CLARITY Act Senate Markup Pushed to May as Banking Disputes Persist
Senate progress on the CLARITY Act has stalled after Republican Senator Thom Tillis of North Carolina formally advised Banking Committee Chair Tim Scott to delay the markup until May, citing unresolved disagreements between banking institutions and crypto industry representatives. The bill, which passed the House in July 2025 by a 294 to 134 bipartisan margin, has yet to receive a committee hearing date in the Senate. The delay is structurally consequential: several procedural steps remain between a committee markup and a presidential signature, and the available working calendar is shrinking rapidly.
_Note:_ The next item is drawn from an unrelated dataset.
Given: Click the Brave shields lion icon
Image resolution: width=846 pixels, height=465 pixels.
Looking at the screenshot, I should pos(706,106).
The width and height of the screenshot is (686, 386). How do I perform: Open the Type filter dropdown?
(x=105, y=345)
Stablecoin Yield Provisions Remain the Central Obstacle
Tillis, who has been mediating between banking and crypto factions, told reporters Monday that he does not expect an April markup and has communicated that position directly to Scott. His stated rationale reflects a deliberate pace rather than outright opposition: “It’s very important to me not to accelerate things, to hear everybody, and give them a rational basis for what we do accept.” The stablecoin yield dispute between banks and the White House has been the most durable point of friction, though a White House analysis reportedly estimated the lending displacement impact at just 0.02 percent, a figure the banking lobby has contested. Contentious issues across the broader bill have reportedly narrowed from more than a dozen to two or three, suggesting that overall momentum is intact even if the yield question remains open.
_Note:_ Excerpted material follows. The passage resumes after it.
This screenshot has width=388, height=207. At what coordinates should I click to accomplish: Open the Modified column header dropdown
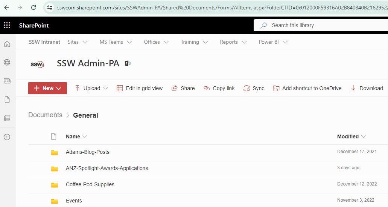[x=351, y=136]
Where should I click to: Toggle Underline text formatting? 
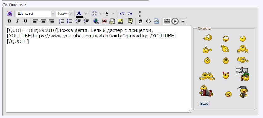[x=25, y=21]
Calendar Pressure Sharpens the Stakes
The structural problem is one of arithmetic. Justin Slaughter of Paradigm has stated publicly that the committee must complete its markup by mid-May to secure a floor vote before Memorial Day. After that recess, the Senate schedule contracts sharply, with non-legislative periods running from August 10 through September 11 and again from October 5 through the November midterm election. Senator Moreno has warned that campaign politics will effectively bury the bill if it misses the May window, and Senator Lummis has suggested a failed cycle could push the next viable opportunity to 2030. Even a successful May markup would still require a 60-vote Senate floor threshold, two reconciliation rounds, and a presidential signature, each of which demands calendar space that does not yet exist.
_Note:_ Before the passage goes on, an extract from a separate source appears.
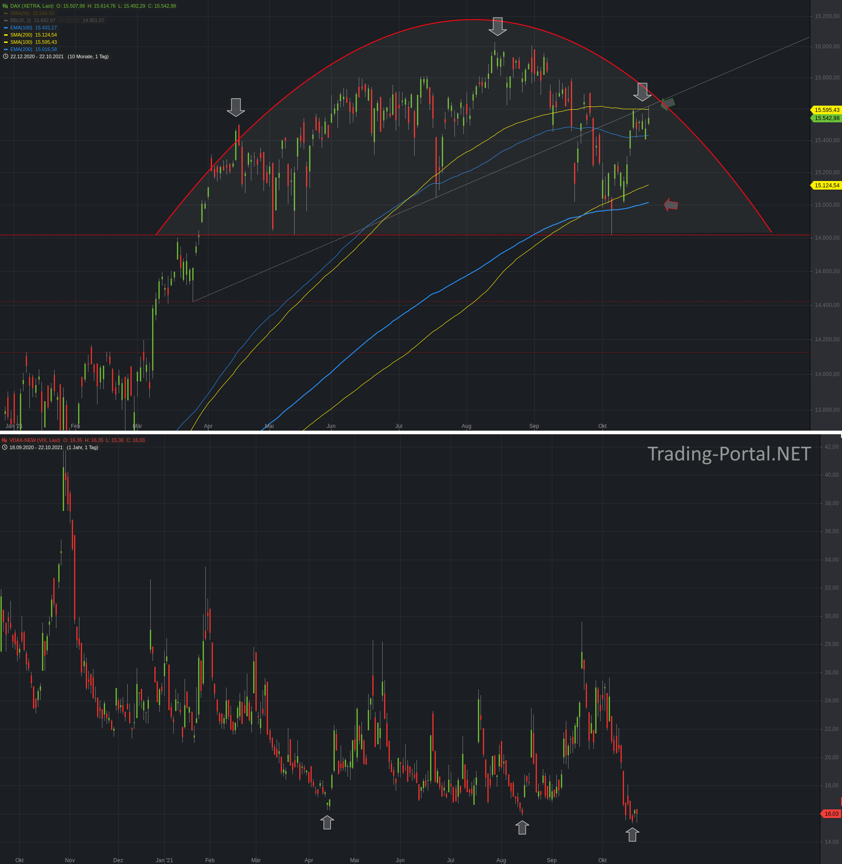
Task: Click the red 16,03 VDAX price marker
Action: (x=831, y=814)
Institutional interest in the legislation is concrete rather than speculative. BlackRock, Morgan Stanley, and JPMorgan have each indicated they are waiting on regulatory clarity before expanding crypto exposure, and Treasury Secretary Bessent published a Wall Street Journal op-ed calling for passage. The Digital Chamber has separately pressed Senate leadership to accelerate, arguing that further delay weakens Washington’s credibility on digital asset oversight at a moment when projects continue to incorporate in Singapore, Dubai, and London. As reported by The Block, pressure to schedule the markup is intensifying across both industry and government channels. The probability of passage this session remains real but is now contingent on Tillis and Scott reaching agreement on the yield provisions within weeks, not months. That is a narrow margin, and the historical record of complex financial legislation suggests that windows of this kind do not reopen on demand.